Info Node: (gmp.info)Toom-Cook 3-Way Multiplication

(gmp.info)Toom-Cook 3-Way Multiplication


Next: FFT Multiplication Prev: Karatsuba Multiplication Up: Multiplication Algorithms
Enter node , (file) or (file)node

Toom-Cook 3-Way Multiplication
------------------------------

   The Karatsuba formula is the simplest case of a general approach to
splitting inputs that leads to both Toom-Cook and FFT algorithms.  A
description of Toom-Cook can be found in Knuth section 4.3.3, with an
example 3-way calculation after Theorem A.  The 3-way form used in GMP
is described here.

   The operands are each considered split into 3 pieces of equal length
(or the most significant part 1 or 2 limbs shorter than the others).

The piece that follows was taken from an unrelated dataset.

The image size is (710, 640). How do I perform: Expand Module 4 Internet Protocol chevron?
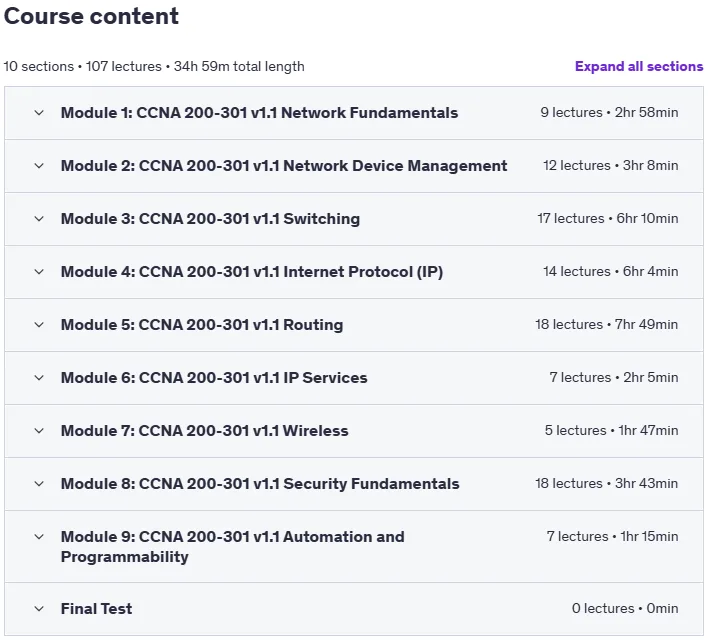pyautogui.click(x=39, y=272)
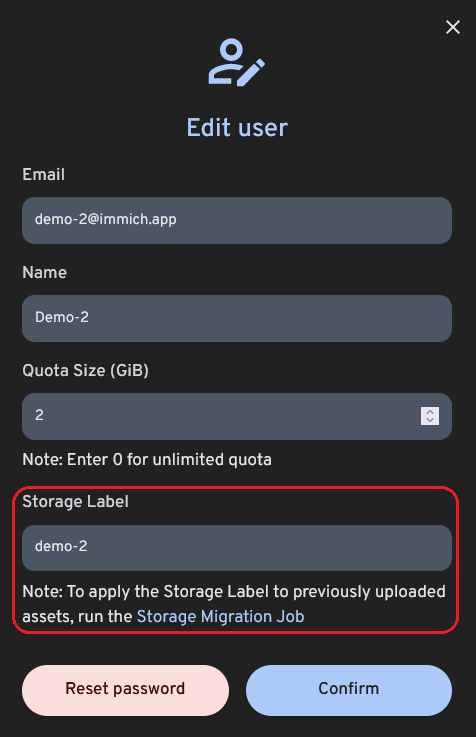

      high                         low
     +----------+----------+----------+
     |    x2    |    x1    |    x0    |
     +----------+----------+----------+
     
     +----------+----------+----------+
     |    y2    |    y1    |    y0    |
     +----------+----------+----------+

These parts are treated as the coefficients of two polynomials

     X(t) = x2*t^2 + x1*t + x0
     Y(t) = y2*t^2 + y1*t + y0

   Again let b equal the power of 2 which is the size of the x0, x1, y0
and y1 pieces, ie. if they're k limbs each then
b=2^(k*mp_bits_per_limb).  With this x=X(b) and y=Y(b).

   Let a polynomial W(t)=X(t)*Y(t) and suppose its coefficients are

     W(t) = w4*t^4 + w3*t^3 + w2*t^2 + w1*t + w0

The w[i] are going to be determined, and when they are they'll give the
final result using w=W(b), since x*y=X(b)*Y(b)=W(b).  The coefficients
will be roughly b^2 each, and the final W(b) will be an addition like,

      high                                        low
     +-------+-------+
     |       w4      |
     +-------+-------+
            +--------+-------+
            |        w3      |
            +--------+-------+
                    +--------+-------+
                    |        w2      |
                    +--------+-------+
                            +--------+-------+
                            |        w1      |
                            +--------+-------+
                                     +-------+-------+
                                     |       w0      |
                                     +-------+-------+

   The w[i] coefficients could be formed by a simple set of cross
products, like w4=x2*y2, w3=x2*y1+x1*y2, w2=x2*y0+x1*y1+x0*y2 etc, but
this would need all nine x[i]*y[j] for i,j=0,1,2, and would be
equivalent merely to a basecase multiply.  Instead the following
approach is used.

   X(t) and Y(t) are evaluated and multiplied at 5 points, giving
values of W(t) at those points.  The points used can be chosen in
various ways, but in GMP the following are used

     Point    Value
     t=0      x0*y0, which gives w0 immediately
     t=2      (4*x2+2*x1+x0)*(4*y2+2*y1+y0)
     t=1      (x2+x1+x0)*(y2+y1+y0)
     t=1/2    (x2+2*x1+4*x0)*(y2+2*y1+4*y0)
     t=inf    x2*y2, which gives w4 immediately

   At t=1/2 the value calculated is actually 16*X(1/2)*Y(1/2), giving a
value for 16*W(1/2), and this is always an integer.  At t=inf the value
is actually X(t)*Y(t)/t^4 in the limit as t approaches infinity, but
it's much easier to think of as simply x2*y2 giving w4 immediately
(much like x0*y0 at t=0 gives w0 immediately).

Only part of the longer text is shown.